--- Given text ---
>> Begin
Mayor of Cambridge, Massachusetts
- In office January 1907 – April 1909
- Preceded by: Charles H. Thurston
- Succeeded by: William F. Brooks

President of the Cambridge, Massachusetts Board of Aldermen

Member of the Cambridge, Massachusetts Board of Aldermen

Member of the Cambridge, Massachusetts Common Council
- In office 1894–1895

Personal details
- Born: January 27, 1859 Richmond, Virginia
- Died: September 29, 1940 (aged 81) Cambridge, Massachusetts, U.S.

= Walter C. Wardwell =

American politician

Walter Chalk Wardwell (January 27, 1859 – September 29, 1940) was a Massachusetts politician who served as the Mayor of Cambridge, Massachusetts. Before becoming mayor, he was appointed as Deputy Sheriff of Cambridge in 1893.
>> End
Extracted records
>> Begin
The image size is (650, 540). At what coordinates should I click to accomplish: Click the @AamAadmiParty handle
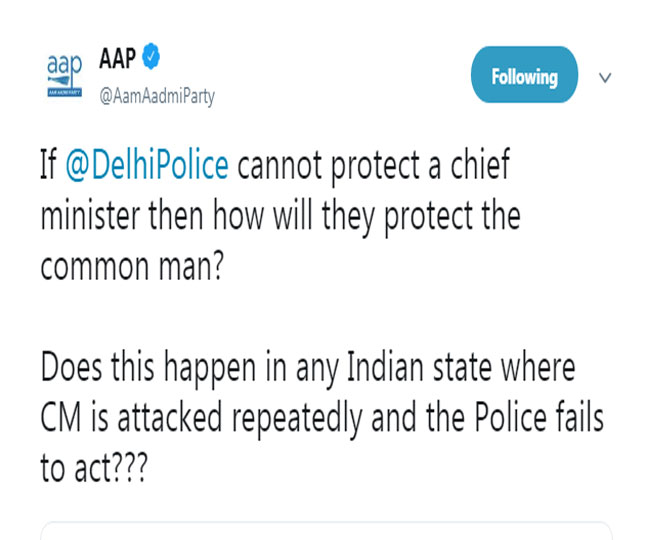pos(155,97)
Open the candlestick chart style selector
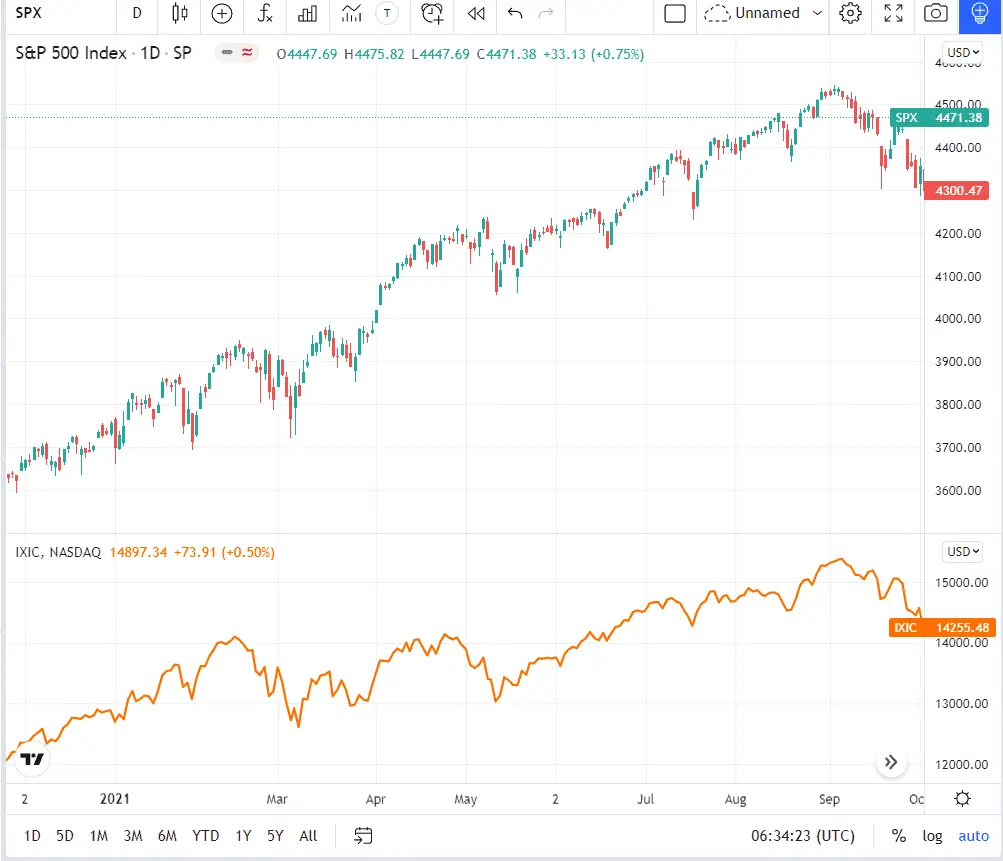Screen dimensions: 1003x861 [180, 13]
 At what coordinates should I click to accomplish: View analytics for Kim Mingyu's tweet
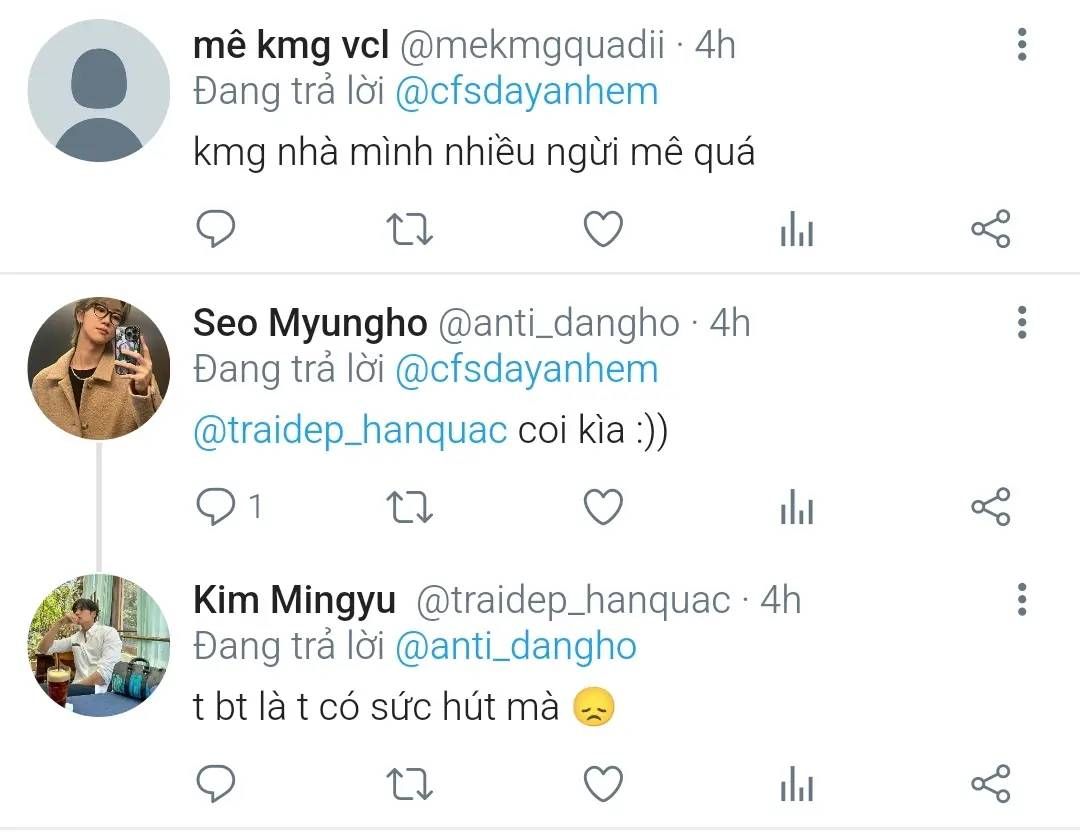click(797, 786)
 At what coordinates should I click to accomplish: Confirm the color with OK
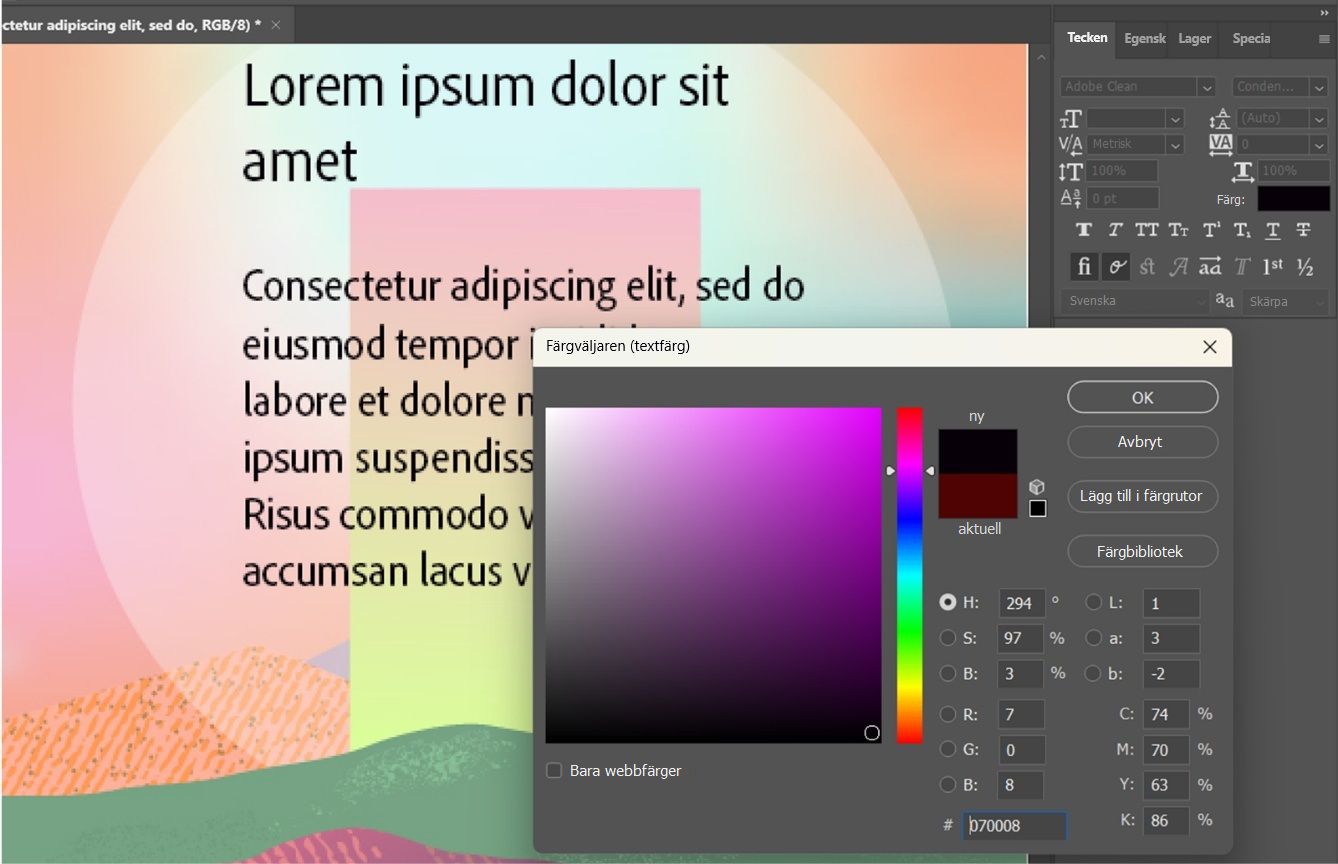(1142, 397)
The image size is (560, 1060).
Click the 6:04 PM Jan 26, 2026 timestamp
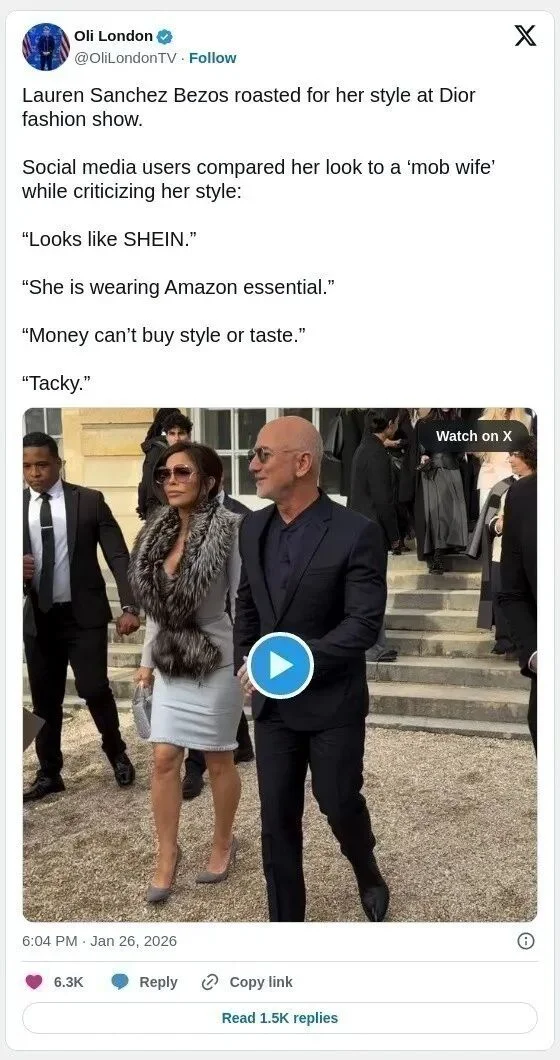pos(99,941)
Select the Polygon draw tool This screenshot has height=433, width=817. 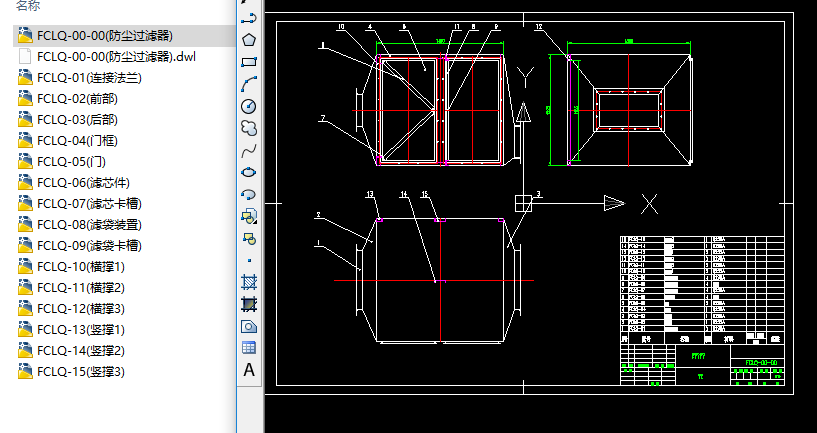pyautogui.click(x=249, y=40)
>> End
--- Work to complete ---
a: Answer the following from the text on Walter C. Wardwell, one line each:
(i) Who preceded him as Mayor of Cambridge, Massachusetts?
(ii) During which years did he serve on the Cambridge Common Council?
(iii) In what year was he appointed Deputy Sheriff of Cambridge?
b: Proceed with the text on Walter C. Wardwell, continuing from its final sentence.

--- Response list ---
a:
(i) Charles H. Thurston
(ii) 1894–1895
(iii) 1893

b:
== Career ==
After becoming mayor in January 1907, Wardwell advocated for at least 5 intermediate stations in Cambridge on the Cambridge subway, while suburbanites interested in faster through travel argued for only a single intermediate station at Central Square. The two groups finally compromised on two intermediate stations, at Central Square and Kendall Square, allowing construction to start in 1909.

== Personal life ==
Wardwell was born on January 27, 1859, in Richmond, Virginia to Burnham Wardwell and Sarah J. Goodale. On January 12, 1888, Wardwell married Grace Gardner Jones in Cambridge, Massachusetts. He died on September 29, 1940, in Cambridge, Massachusetts.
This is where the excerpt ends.